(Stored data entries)
- Opening Delimiter -
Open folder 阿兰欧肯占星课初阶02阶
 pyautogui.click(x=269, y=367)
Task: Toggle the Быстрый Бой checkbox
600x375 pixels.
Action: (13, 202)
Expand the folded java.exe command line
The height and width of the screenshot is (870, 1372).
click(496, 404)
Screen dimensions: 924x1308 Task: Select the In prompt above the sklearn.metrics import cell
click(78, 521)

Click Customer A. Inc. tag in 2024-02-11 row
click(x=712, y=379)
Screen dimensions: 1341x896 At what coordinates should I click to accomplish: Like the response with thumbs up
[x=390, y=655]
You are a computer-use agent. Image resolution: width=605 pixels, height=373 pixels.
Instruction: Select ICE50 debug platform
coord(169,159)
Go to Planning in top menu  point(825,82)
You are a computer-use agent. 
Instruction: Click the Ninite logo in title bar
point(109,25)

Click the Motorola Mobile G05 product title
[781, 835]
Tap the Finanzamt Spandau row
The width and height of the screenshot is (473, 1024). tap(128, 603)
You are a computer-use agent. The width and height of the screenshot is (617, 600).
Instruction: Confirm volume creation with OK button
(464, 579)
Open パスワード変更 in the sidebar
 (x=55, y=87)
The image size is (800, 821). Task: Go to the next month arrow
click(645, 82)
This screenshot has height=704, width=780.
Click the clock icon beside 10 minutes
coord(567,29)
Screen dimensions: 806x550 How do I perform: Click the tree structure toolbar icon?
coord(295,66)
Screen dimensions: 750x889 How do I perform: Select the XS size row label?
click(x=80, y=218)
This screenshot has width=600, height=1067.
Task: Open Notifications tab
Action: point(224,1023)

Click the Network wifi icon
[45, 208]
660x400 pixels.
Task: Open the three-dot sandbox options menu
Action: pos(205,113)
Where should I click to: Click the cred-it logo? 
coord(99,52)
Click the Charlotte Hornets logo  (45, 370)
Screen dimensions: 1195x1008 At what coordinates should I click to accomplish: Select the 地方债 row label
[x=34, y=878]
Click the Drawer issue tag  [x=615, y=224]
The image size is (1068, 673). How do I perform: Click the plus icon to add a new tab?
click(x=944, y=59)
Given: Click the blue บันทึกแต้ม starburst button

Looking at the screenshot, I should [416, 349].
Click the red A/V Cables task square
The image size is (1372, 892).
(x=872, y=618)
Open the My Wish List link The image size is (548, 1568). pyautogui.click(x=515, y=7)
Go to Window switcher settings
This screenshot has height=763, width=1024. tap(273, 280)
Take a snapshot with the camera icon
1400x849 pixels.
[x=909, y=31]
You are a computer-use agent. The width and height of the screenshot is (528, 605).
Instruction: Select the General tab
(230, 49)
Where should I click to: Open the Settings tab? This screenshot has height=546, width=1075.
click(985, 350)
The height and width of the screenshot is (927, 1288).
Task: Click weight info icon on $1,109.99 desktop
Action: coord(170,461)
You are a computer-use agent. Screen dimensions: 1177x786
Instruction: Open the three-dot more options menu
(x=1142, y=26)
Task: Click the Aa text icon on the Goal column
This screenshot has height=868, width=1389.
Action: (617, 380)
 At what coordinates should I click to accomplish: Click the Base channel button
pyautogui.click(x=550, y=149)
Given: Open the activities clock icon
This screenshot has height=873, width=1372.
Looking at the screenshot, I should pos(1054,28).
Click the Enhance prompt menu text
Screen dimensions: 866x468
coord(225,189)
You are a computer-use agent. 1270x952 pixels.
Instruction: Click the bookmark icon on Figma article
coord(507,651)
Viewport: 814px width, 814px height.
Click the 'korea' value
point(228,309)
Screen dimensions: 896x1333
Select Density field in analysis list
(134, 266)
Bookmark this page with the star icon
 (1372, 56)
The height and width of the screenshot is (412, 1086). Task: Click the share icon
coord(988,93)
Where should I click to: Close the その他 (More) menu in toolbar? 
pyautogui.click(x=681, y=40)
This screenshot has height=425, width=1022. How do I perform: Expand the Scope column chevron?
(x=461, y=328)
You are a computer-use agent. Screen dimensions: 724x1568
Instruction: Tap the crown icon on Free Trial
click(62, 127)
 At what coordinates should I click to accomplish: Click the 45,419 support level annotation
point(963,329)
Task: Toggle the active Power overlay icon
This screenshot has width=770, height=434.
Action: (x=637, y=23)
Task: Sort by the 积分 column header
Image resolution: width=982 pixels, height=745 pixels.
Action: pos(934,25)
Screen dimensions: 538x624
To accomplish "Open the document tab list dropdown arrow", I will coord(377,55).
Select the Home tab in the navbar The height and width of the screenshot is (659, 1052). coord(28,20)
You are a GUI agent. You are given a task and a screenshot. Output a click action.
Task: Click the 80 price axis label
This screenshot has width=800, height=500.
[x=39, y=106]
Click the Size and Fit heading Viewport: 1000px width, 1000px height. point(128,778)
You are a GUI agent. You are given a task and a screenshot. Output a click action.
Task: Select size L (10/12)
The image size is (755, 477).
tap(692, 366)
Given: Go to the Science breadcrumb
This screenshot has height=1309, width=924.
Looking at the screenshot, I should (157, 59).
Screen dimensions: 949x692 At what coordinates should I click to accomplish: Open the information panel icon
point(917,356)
- Closing Delimiter -
_DIRECTIONS_
Each entry given above is to be duplicated exactly.

_RESPONSE_
Open folder 阿兰欧肯占星课初阶02阶
 pyautogui.click(x=269, y=367)
Task: Toggle the Быстрый Бой checkbox
600x375 pixels.
Action: (13, 202)
Expand the folded java.exe command line
The height and width of the screenshot is (870, 1372).
click(496, 404)
Screen dimensions: 924x1308 Task: Select the In prompt above the sklearn.metrics import cell
click(78, 521)

Click Customer A. Inc. tag in 2024-02-11 row
click(x=712, y=379)
Screen dimensions: 1341x896 At what coordinates should I click to accomplish: Like the response with thumbs up
[x=390, y=655]
You are a computer-use agent. Image resolution: width=605 pixels, height=373 pixels.
Instruction: Select ICE50 debug platform
coord(169,159)
Go to Planning in top menu  point(825,82)
You are a computer-use agent. 
Instruction: Click the Ninite logo in title bar
point(109,25)

Click the Motorola Mobile G05 product title
[781, 835]
Tap the Finanzamt Spandau row
The width and height of the screenshot is (473, 1024). tap(128, 603)
You are a computer-use agent. The width and height of the screenshot is (617, 600).
Instruction: Confirm volume creation with OK button
(464, 579)
Open パスワード変更 in the sidebar
 (x=55, y=87)
The image size is (800, 821). Task: Go to the next month arrow
click(645, 82)
This screenshot has height=704, width=780.
Click the clock icon beside 10 minutes
coord(567,29)
Screen dimensions: 806x550 How do I perform: Click the tree structure toolbar icon?
coord(295,66)
Screen dimensions: 750x889 How do I perform: Select the XS size row label?
click(x=80, y=218)
This screenshot has width=600, height=1067.
Task: Open Notifications tab
Action: point(224,1023)

Click the Network wifi icon
[45, 208]
660x400 pixels.
Task: Open the three-dot sandbox options menu
Action: pos(205,113)
Where should I click to: Click the cred-it logo? 
coord(99,52)
Click the Charlotte Hornets logo  (45, 370)
Screen dimensions: 1195x1008 At what coordinates should I click to accomplish: Select the 地方债 row label
[x=34, y=878]
Click the Drawer issue tag  [x=615, y=224]
The image size is (1068, 673). How do I perform: Click the plus icon to add a new tab?
click(x=944, y=59)
Given: Click the blue บันทึกแต้ม starburst button

Looking at the screenshot, I should [416, 349].
Click the red A/V Cables task square
The image size is (1372, 892).
(x=872, y=618)
Open the My Wish List link The image size is (548, 1568). pyautogui.click(x=515, y=7)
Go to Window switcher settings
This screenshot has height=763, width=1024. tap(273, 280)
Take a snapshot with the camera icon
1400x849 pixels.
[x=909, y=31]
You are a computer-use agent. The width and height of the screenshot is (528, 605).
Instruction: Select the General tab
(230, 49)
Where should I click to: Open the Settings tab? This screenshot has height=546, width=1075.
click(985, 350)
The height and width of the screenshot is (927, 1288).
Task: Click weight info icon on $1,109.99 desktop
Action: coord(170,461)
You are a computer-use agent. Screen dimensions: 1177x786
Instruction: Open the three-dot more options menu
(x=1142, y=26)
Task: Click the Aa text icon on the Goal column
This screenshot has height=868, width=1389.
Action: (617, 380)
 At what coordinates should I click to accomplish: Click the Base channel button
pyautogui.click(x=550, y=149)
Given: Open the activities clock icon
This screenshot has height=873, width=1372.
Looking at the screenshot, I should pos(1054,28).
Click the Enhance prompt menu text
Screen dimensions: 866x468
coord(225,189)
You are a computer-use agent. 1270x952 pixels.
Instruction: Click the bookmark icon on Figma article
coord(507,651)
Viewport: 814px width, 814px height.
Click the 'korea' value
point(228,309)
Screen dimensions: 896x1333
Select Density field in analysis list
(134, 266)
Bookmark this page with the star icon
 (1372, 56)
The height and width of the screenshot is (412, 1086). Task: Click the share icon
coord(988,93)
Where should I click to: Close the その他 (More) menu in toolbar? 
pyautogui.click(x=681, y=40)
This screenshot has height=425, width=1022. How do I perform: Expand the Scope column chevron?
(x=461, y=328)
You are a computer-use agent. Screen dimensions: 724x1568
Instruction: Tap the crown icon on Free Trial
click(62, 127)
 At what coordinates should I click to accomplish: Click the 45,419 support level annotation
point(963,329)
Task: Toggle the active Power overlay icon
This screenshot has width=770, height=434.
Action: (x=637, y=23)
Task: Sort by the 积分 column header
Image resolution: width=982 pixels, height=745 pixels.
Action: pos(934,25)
Screen dimensions: 538x624
To accomplish "Open the document tab list dropdown arrow", I will coord(377,55).
Select the Home tab in the navbar The height and width of the screenshot is (659, 1052). coord(28,20)
You are a GUI agent. You are given a task and a screenshot. Output a click action.
Task: Click the 80 price axis label
This screenshot has width=800, height=500.
[x=39, y=106]
Click the Size and Fit heading Viewport: 1000px width, 1000px height. point(128,778)
You are a GUI agent. You are given a task and a screenshot. Output a click action.
Task: Select size L (10/12)
The image size is (755, 477).
tap(692, 366)
Given: Go to the Science breadcrumb
This screenshot has height=1309, width=924.
Looking at the screenshot, I should (157, 59).
Screen dimensions: 949x692 At what coordinates should I click to accomplish: Open the information panel icon
point(917,356)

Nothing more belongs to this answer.